Fortune Brainstorm TECH 2016
Jim Breyer, CEO of Breyer Capital, dishing some knowledge about the blockchain at Brainstorm Tech. Stuart Isett—Fortune Brainstorm Tech

Here’s What You Missed About the Blockchain and Pokémon at Brainstorm Tech

Jul 17, 2016

A version of this post titled “Blockchains and mountain ranges” originally appeared in the Cyber Saturday edition of Data Sheet, Fortune’s daily tech newsletter.

Back at sea level, I've finally kicked the dizzying, dehydrating bout of altitude sickness that took hold in Aspen, where Fortune held its annual Brainstorm Tech conference this week. (Maybe it was just the excitement?) For those not in attendance, here's a quick recap of the roundtables I had the pleasure of moderating.

The first, on the so-called blockchain, drew a crowd interested in the newfangled technology that powers cryptocurrencies like Bitcoin. Some highlights: Brian Armstrong, CEO of Coinbase, talked up an alternate system of cryptocurrency, Ethereum, that can execute "smart" contracts. Jim Breyer, founder of Breyer Capital, said he had met as many as seven people claiming to know the true identity of Satoshi Nakamoto, the famously elusive, pseudonymous creator of Bitcoin (none checked out). And Justin Newton, CEO of Netki, proposed putting Pokémon on the blockchain. (Consider this a petition, Nintendo (ntdoy).)

At one point, I called on Peggy Johnson, head of global business development at Microsoft (msft), who wasn't an officially listed participant, to expound on why she had a day prior, during a main stage panel, cited the blockchain as having vast disruptive potential. A good sport, she mentioned the possibility of overhauling industries besides finance, such as healthcare. Adam Ludwin at Chain, meanwhile, fired back that he believes the word "blockchain" is being abused. Unless there's a transferable financial asset involved, he argued, then it's just database management featuring cryptographic signatures. Innovations with respect to electronic medical records, in his view, don't qualify.

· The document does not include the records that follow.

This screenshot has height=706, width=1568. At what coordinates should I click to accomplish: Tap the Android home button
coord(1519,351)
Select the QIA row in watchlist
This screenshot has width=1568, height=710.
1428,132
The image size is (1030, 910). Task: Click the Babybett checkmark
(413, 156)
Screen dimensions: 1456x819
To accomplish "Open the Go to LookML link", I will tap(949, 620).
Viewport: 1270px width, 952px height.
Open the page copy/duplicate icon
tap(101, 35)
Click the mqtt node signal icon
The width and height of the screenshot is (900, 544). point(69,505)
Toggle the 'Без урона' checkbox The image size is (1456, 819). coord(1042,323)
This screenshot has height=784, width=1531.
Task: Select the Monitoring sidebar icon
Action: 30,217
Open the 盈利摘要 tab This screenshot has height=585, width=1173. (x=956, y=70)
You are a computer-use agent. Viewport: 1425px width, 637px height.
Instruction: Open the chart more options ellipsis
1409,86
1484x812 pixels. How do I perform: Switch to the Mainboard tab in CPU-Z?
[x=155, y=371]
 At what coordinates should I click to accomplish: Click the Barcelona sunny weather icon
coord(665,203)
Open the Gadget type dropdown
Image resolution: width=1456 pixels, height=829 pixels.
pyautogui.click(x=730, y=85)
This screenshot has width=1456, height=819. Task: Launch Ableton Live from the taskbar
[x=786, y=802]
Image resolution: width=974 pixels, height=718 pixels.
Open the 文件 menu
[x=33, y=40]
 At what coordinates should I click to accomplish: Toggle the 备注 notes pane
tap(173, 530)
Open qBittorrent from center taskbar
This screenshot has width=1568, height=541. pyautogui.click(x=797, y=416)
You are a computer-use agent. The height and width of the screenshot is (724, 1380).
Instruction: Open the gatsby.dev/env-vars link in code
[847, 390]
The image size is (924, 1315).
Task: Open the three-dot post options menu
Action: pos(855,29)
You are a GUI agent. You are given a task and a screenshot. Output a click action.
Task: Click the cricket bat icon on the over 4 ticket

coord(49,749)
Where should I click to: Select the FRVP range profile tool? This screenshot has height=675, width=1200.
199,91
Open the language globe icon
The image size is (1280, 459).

The second panel, on cybersecurity, touched on the latest digital attack trends and defense tactics. One attendee told the group she had once been personally hacked to tune of six figures. Thankfully, she said, Chase (jpm), her bank, had been able to return the cash. Steve Herrod, a general partner at the venture capital firm General Catalyst, shared a similarly nightmarish experience. When he served as the chief tech officer of EMC's (emc) (soon Dell's) VMware (vmw), hackers infiltrated the company and stole its source code. Eventually, they published it online, line by line.

For more on the blockchain, watch:

The breakfast session also featured Elena Kvochko, head of security strategy at Barclays (bcs), Paul Judge, CEO of Luma and chairman of Pindrop Security, and Michelle Zatlyn, chief operating officer at CloudFlare. Others made an appearance, too: Glenn Chisholm, chief tech officer at antivirus firm Cylance, Emmanuel Schlait, CEO of password manager Dashlane, and Nico Sell, founder of the Wickr Foundation. A big thank you to all who came and contributed.

Not hours after descending from the mountains, developments abroad brought me back down to earth. A horrific massacre in Nice, France. Later, an attempted military coup in Turkey. Reminders both of geopolitical instability and international unrest. As always, stay safe, dear readers.